Le rapport du commissaire enquêteur
Rendu obligatoirement dans le mois qui suit la clôture de l’enquête, le rapport est déterminant dans la prise de décision de l’autorité. Il est rendu public et consultable en préfecture et en mairie. Nous avons des exemples de CE qui ont, par leur « conclusion motivée » défavorable, fait échouer des projets de grande ampleur qui paraissaient acquis (collège de Beauchamp, ZA d’Ecouen). L’exemple plus récent de la ZAC de Mériel, nous montre au contraire que le CE a provoqué des recours et des jugements. Le commissaire enquêteur n’avait pas éclairci des zones d’ombre importantes dans le dossier. Le projet était notamment en contradiction avec les prescriptions du Schéma directeur régional d’Ile de France (SDRIF). Il n’avait pas non plus entendu le public et les associations . De plus, le commissaire enquêteur n’avait pas répercuté tous les éléments recueillis et ses conclusions motivées, qui étaient très insuffisantes. Tous ces manquements relevés par le public et les associations ont conduit le tribunal administratif à annuler un arrêté préfectoral de déclaration d’utilité publique (DUP)
En résumé
Proposition de réflexion sur un texte signé par Monsieur J. THOMAS, rédacteur de la loi Bouchardeau en 1985 et Président du tribunal administratif de Cergy en 2004 : « L’important est que le commissaire enquêteur soit capable de comprendre tous les enjeux du projet soumis à l’enquête : enjeux techniques, socio-économiques, politiques, environnementaux et sociaux ; qu’il soit capable de comprendre les différents points de vue qui peuvent s’exprimer autour de ces enjeux et qu’il sache, le cas échéant, en prenant les initiatives nécessaires, clarifier le débat entre ces différents points de vue et exprimer son avis en toute clarté et en toute indépendance. »
Conclusion
L’enquête publique est un moment important de la démocratie, où chaque citoyen a le pouvoir et le devoir de s’exprimer. Il est anormal que certaines enquêtes se déroulent sans que personne ne se dérange, ne serait-ce que pour s’informer des décisions prise dans son village, dans sa ville, dans son secteur. Ne pas s’exprimer, c’est laisser les décideurs, tout légitimes qu’ils soient, agir à leur guise. Ne peut-on alors s’interroger : pourquoi une telle désaffection de la « chose publique » ?

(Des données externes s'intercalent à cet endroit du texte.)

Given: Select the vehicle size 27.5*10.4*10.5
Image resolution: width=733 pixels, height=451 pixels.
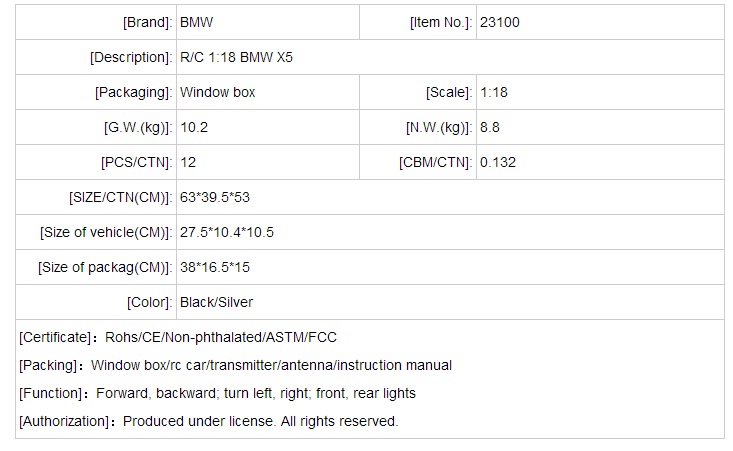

Ce document est une synthèse de divers écrits et textes législatifs, provenant essentiellement du « Guide du commissaire enquêteur » élaboré par la Compagnie Nationale des Commissaires Enquêteurs. Les références sont issues de l’expérience personnelle de Monique et Michel Maurice. Ce document simple et accessible doit être considéré comme un outil de travail et d’information.
*Michel Maurice est membre titulaire de la commission départementale de nomination des commissaires enquêteurs.